[clang] [analyzer] Don't assume third iteration in loops (PR #119388)

Fri Dec 20 08:27:00 PST 2024

NagyDonat wrote:

> > [...] To fix this problem, it would be sufficient to e.g. ensure that evalEagerlyAssumeBifurcation sets LastEagerlyAssumeBifurcationAt to nullptr [...]
> 
> Sounds good to me. Let's zero it out after it's "used"/"consumed".

I took a different approach (which was already mostly implemented when I've seen this suggestion): I'm setting the stored `Expr *` to nullpointer when I encounter an `EagerlyAssume` which does not succeed (i.e. at most one branch is feasible).
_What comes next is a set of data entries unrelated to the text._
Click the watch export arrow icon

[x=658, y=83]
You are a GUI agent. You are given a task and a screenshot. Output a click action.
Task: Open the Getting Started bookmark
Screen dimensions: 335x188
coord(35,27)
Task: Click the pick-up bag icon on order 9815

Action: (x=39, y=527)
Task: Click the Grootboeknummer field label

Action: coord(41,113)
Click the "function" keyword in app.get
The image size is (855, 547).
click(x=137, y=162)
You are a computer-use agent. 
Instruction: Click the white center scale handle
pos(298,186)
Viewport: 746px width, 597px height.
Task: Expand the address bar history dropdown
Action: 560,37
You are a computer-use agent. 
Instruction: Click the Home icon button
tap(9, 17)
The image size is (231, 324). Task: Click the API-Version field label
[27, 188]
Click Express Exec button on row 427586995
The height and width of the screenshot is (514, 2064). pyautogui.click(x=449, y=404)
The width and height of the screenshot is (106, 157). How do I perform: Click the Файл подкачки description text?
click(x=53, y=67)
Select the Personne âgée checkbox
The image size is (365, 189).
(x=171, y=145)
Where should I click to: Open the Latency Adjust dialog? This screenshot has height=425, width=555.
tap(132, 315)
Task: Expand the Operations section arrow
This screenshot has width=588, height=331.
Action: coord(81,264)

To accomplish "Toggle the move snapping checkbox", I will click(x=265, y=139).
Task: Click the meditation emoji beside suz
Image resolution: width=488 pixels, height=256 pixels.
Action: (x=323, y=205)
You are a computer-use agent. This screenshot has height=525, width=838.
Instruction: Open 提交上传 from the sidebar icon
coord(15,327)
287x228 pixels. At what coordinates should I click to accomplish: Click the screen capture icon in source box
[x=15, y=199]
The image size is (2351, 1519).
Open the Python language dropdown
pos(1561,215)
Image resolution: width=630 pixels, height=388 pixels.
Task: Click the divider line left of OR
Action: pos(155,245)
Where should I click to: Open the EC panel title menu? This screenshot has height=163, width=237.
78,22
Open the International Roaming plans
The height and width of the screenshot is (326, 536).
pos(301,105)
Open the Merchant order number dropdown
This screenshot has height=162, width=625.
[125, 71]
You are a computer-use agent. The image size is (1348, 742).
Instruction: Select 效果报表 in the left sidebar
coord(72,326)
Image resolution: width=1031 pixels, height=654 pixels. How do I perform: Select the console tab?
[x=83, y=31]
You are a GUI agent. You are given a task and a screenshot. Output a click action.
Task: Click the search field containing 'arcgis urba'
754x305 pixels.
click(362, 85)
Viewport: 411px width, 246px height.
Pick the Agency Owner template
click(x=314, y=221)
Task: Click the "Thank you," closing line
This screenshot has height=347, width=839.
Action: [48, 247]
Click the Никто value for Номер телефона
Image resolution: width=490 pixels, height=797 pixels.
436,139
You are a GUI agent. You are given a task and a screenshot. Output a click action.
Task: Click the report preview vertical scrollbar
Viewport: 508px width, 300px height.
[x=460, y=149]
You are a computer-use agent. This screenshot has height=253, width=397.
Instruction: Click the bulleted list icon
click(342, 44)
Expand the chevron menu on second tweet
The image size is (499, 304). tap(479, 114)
I also added a dedicated test file which shows that this change works (and demonstrates other features and limitations of the commit).

> > [...] there might be better solutions to implement this "did EagerlyAssume split the state right now directly before this processBranch callback?" check that I need. (E.g. perhaps we could walk a few steps backwards on the ExplodedGraph -- but I don't know what kinds of nodes should I expect and I'm afraid that what I could write would run into pitfalls in unusual cases.)
> 
> Yes, it could get messy. For instance if we have multiple parent nodes due to a merge. Let's not do traversals.

OK, if you say so, I'm very happy to avoid it :grinning: 

> I'm good with the change once the last remark is fixed. BTW have you measured the running time implications of this patch? How much we spare?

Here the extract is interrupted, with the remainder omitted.